Alarm raised months before fed breach discovered
Like Rodney Dangerfield, it seems that Canadian spies don't get any respect. Documents show that the Canadian Security Intelligence Service (CSIS) sounded an alert at least two months before a massive internet intrusion was spotted at the Treasury Board of Canada – the branch of government responsible for fiscal control and human resources.
Obtained through an Access to Information request by the Canadian Press, a CSIS report dated Nov. 4, 2010 warned that hackers were using “correspondence directed against individuals within Canadian government departments.” The spy agency noted that the intruders had “crafted emails with malware in their attachments or links to externally malicious files. The emails appear to have been sent by trusted individuals in Canada or officials associated with foreign governments and international organizations, meetings and expositions.”
Despite the early warning, it was Jan. 2011 before Treasury Board management ordered employees to stop using the department's network connections, and another two months before other government departments began warning employees and contractors about the threat posed by phony email messages bearing the names of senior managers.

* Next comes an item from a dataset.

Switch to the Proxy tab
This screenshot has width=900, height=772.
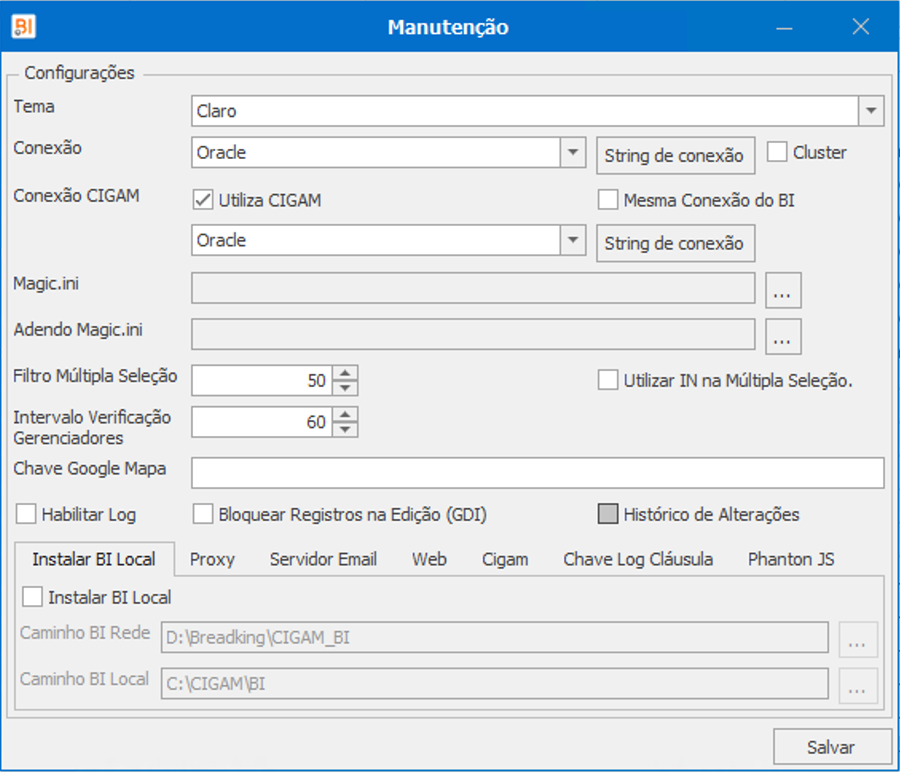[x=212, y=559]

The cyberattacks were not made public until Feb. 17, when then-Treasury Board president Stockwell Day assured Canadians that his department had “slammed the door” on the intruders. In reality, the attack, which is said to have originated in China, accessed protected information from both Treasury Board and the Department of Finance.
The federal government has yet to report on the extent of the intrusion, although news agencies have reported that the spear phish attack reached down into Defence Research & Development Canada – a civilian agency of the Department of National Defence – and possibly other departments. Canadian Press reported that large sections of the CSIS report had been redacted.